**Pasaje extraído**:
'''
Había que elegir entre seguir matándonos o procurar la paz para siempre”. Juan Manuel Santos lo tuvo claro en su despacho presidencial del Palacio de Nariño, situado en el centro histórico de Bogotá. Este periodista colombiano, de formación americana y maneras siempre amables, se ha jugado a una carta su prestigio político: pactar con las FARC el final de la violencia de un conflicto bélico que deja al menos 260.000 muertos, siete millones de desplazados y un Estado tambaleante durante medio siglo.
'''
**Objetivo**:
Redacte la continuación del pasaje sobre Juan Manuel Santos y la paz con las FARC, comenzando después de su última oración.

**Filas del conjunto**:
'''
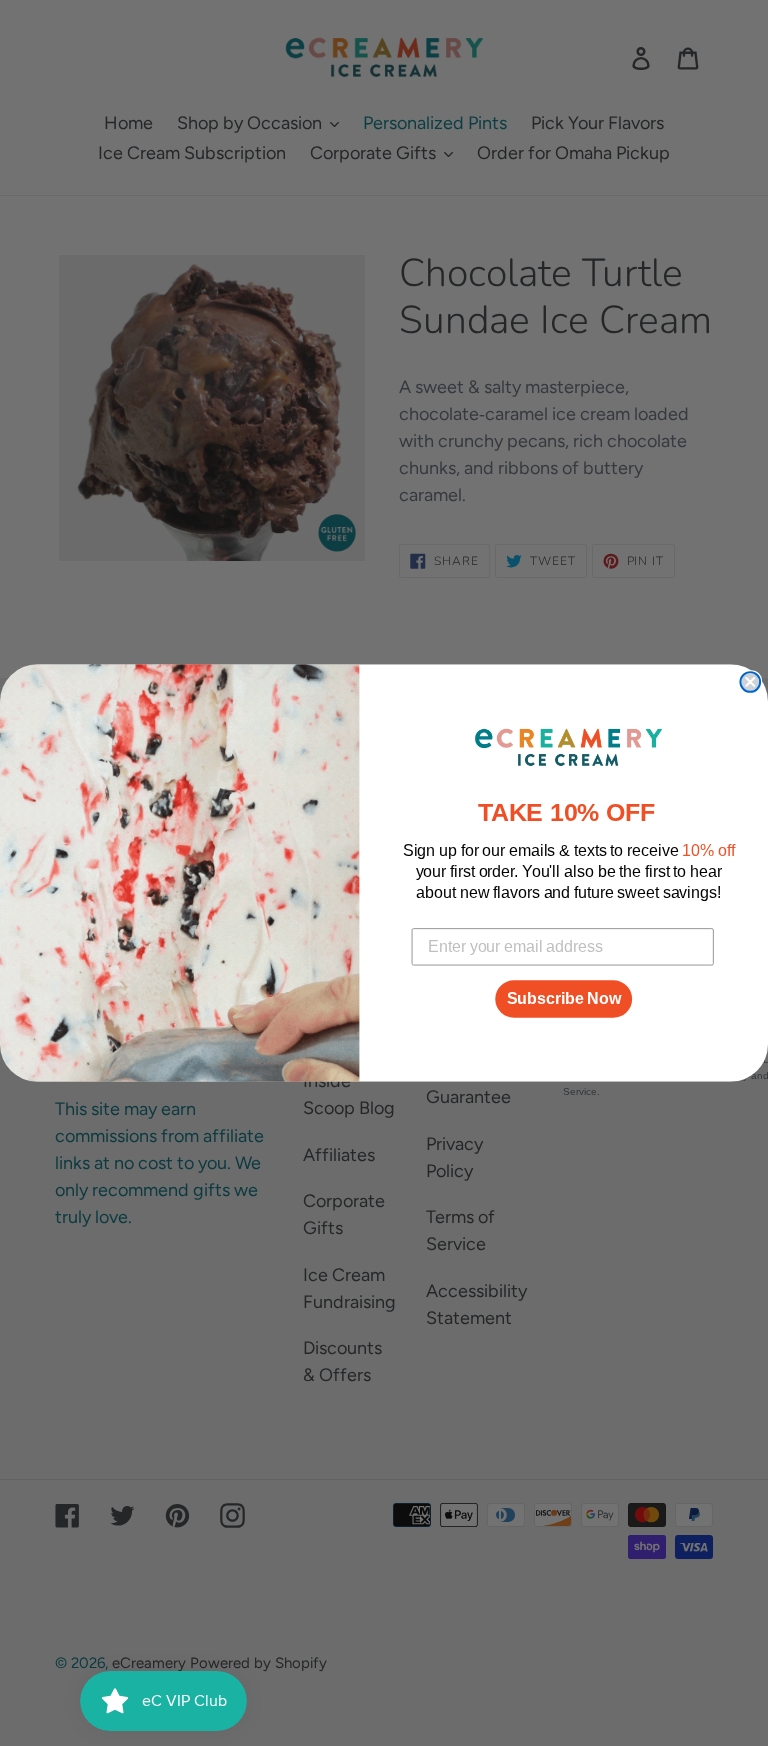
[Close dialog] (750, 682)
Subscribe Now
'''
'''
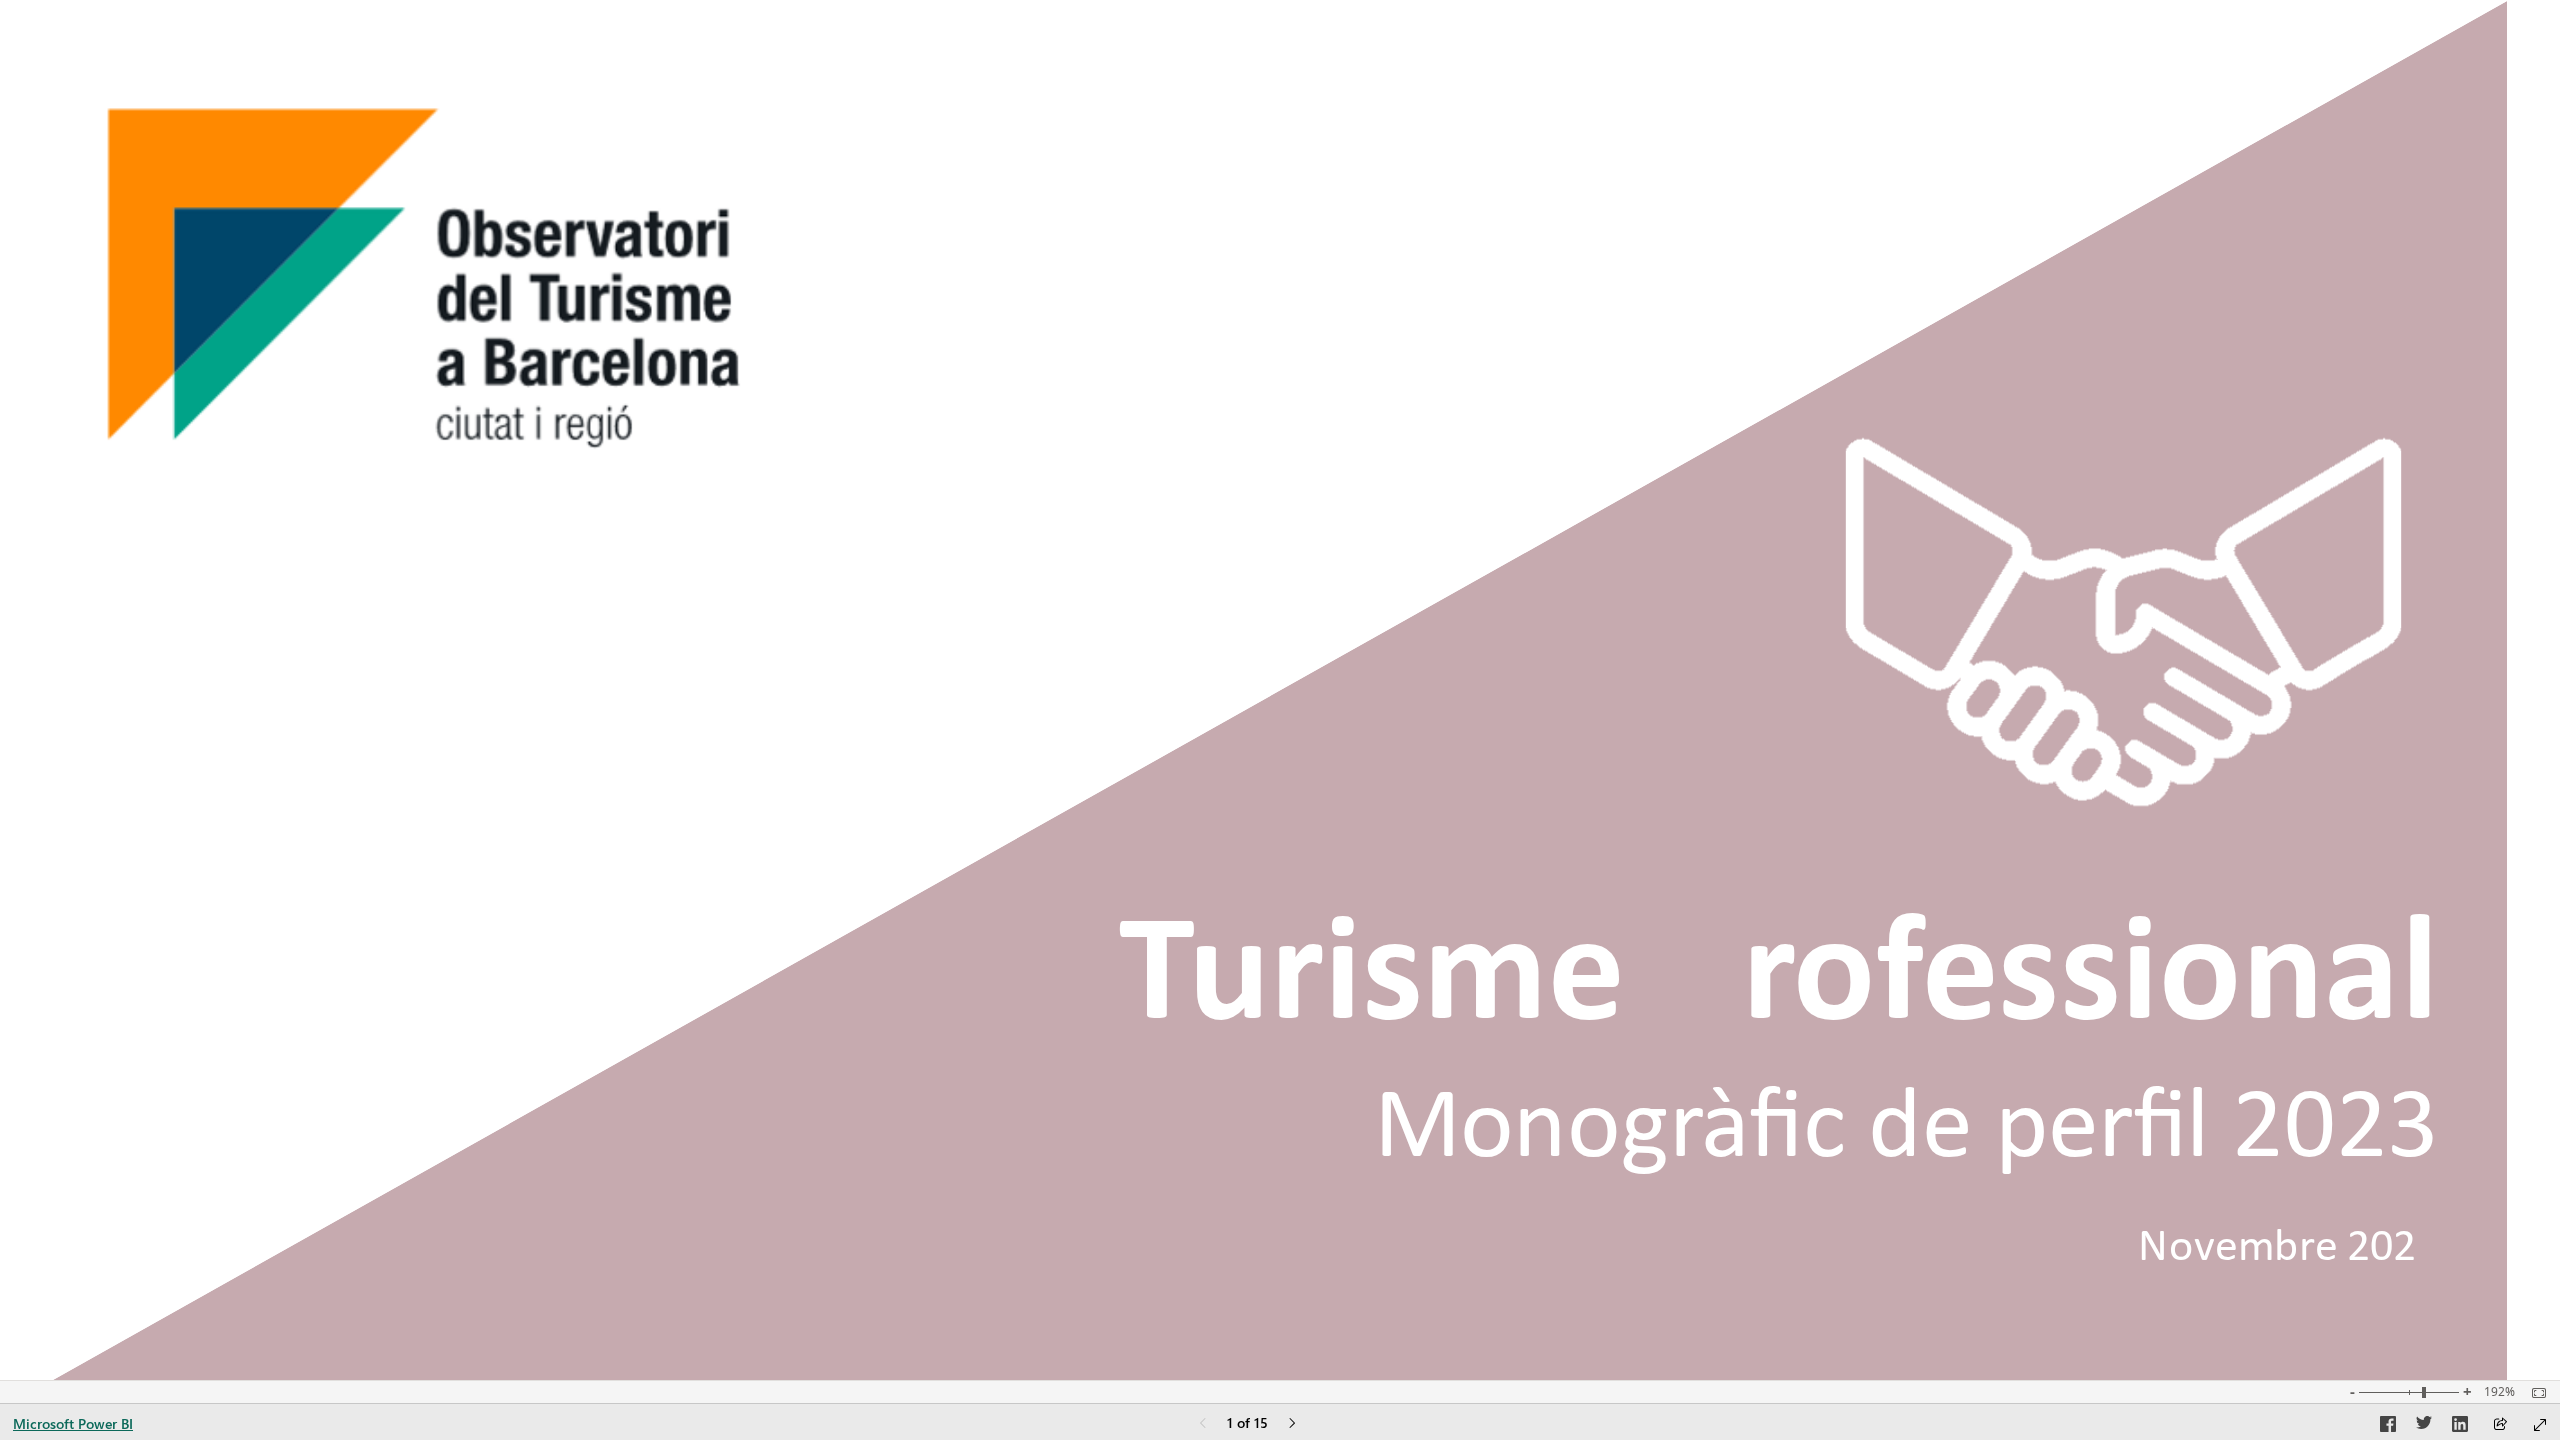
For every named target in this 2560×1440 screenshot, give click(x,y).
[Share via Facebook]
'''
**Respuesta redactada**:
Lo ha conseguido sobre el papel, consagrado como irreversible en la Constitución, pero a cambio de inmolarse políticamente y dividir el país en dos bloques prácticamente irreconciliables durante los próximos años. Quienes ansían la paz para acometer así de una vez el desarrollo pendiente de sus infraestructuras y de su despegue económico tienen enfrente a una ingente legión que alimenta sus suspicacias por el supuesto trato de favor a los guerrilleros que advierten en el acuerdo firmado en La Habana. Una entente alcanzada tras más de seis años de negociaciones y que avala la comunidad internacional con mucho más ahínco, sin embargo, que la propia Colombia.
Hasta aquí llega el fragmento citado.